** RECORDS FOR THIS EXERCISE follows **

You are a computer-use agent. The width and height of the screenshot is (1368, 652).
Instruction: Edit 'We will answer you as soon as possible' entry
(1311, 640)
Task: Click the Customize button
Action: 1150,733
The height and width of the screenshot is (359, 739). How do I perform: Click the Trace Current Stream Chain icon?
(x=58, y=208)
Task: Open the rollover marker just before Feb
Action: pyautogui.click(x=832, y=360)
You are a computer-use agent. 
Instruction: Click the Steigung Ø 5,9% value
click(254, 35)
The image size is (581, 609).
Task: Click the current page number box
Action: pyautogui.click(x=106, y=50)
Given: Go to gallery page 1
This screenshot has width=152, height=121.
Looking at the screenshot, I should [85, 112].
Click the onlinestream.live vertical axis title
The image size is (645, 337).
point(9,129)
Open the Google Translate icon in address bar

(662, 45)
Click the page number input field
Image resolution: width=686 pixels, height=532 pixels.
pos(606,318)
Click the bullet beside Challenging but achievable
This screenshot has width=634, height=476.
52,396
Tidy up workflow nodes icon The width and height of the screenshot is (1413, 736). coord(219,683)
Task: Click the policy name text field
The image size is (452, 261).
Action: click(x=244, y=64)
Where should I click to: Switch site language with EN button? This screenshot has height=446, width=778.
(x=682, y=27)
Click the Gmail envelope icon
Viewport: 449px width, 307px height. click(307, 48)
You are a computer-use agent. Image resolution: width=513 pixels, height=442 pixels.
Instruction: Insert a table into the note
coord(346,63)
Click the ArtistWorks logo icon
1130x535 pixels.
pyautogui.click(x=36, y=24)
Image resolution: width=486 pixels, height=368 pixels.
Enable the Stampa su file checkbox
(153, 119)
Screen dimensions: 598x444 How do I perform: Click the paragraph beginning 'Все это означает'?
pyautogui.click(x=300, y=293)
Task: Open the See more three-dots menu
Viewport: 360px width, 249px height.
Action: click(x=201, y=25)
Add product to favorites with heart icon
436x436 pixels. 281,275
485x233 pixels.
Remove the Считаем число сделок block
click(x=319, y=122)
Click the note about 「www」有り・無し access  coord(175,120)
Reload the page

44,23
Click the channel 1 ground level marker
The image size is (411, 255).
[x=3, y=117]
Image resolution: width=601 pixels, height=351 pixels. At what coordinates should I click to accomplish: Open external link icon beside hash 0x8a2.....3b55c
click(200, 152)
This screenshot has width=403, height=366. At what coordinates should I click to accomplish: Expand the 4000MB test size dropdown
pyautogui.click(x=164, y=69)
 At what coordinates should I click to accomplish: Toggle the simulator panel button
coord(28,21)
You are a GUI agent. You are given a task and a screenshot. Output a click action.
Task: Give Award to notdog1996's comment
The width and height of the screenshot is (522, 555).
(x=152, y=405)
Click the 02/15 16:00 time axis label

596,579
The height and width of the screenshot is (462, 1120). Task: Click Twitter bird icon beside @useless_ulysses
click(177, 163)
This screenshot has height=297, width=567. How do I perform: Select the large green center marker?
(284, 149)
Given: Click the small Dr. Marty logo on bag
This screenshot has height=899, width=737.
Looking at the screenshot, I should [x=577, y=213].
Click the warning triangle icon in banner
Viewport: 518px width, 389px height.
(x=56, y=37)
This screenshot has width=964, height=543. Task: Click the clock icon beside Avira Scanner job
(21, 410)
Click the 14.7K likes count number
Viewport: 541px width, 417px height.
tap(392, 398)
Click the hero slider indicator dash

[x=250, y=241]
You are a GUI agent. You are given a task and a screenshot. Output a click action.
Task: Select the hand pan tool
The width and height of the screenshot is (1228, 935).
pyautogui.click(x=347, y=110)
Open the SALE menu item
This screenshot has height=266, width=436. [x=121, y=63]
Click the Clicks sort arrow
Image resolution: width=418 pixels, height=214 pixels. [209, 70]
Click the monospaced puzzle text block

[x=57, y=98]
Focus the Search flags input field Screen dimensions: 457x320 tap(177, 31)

** End of RECORDS FOR THIS EXERCISE **

TASK GOAL
Scan the records for the string "computer". Copy each line in which it appears.

RESPONSE AREA
You are a computer-use agent. The width and height of the screenshot is (1368, 652).
You are a computer-use agent. 
You are a computer-use agent. Image resolution: width=513 pixels, height=442 pixels.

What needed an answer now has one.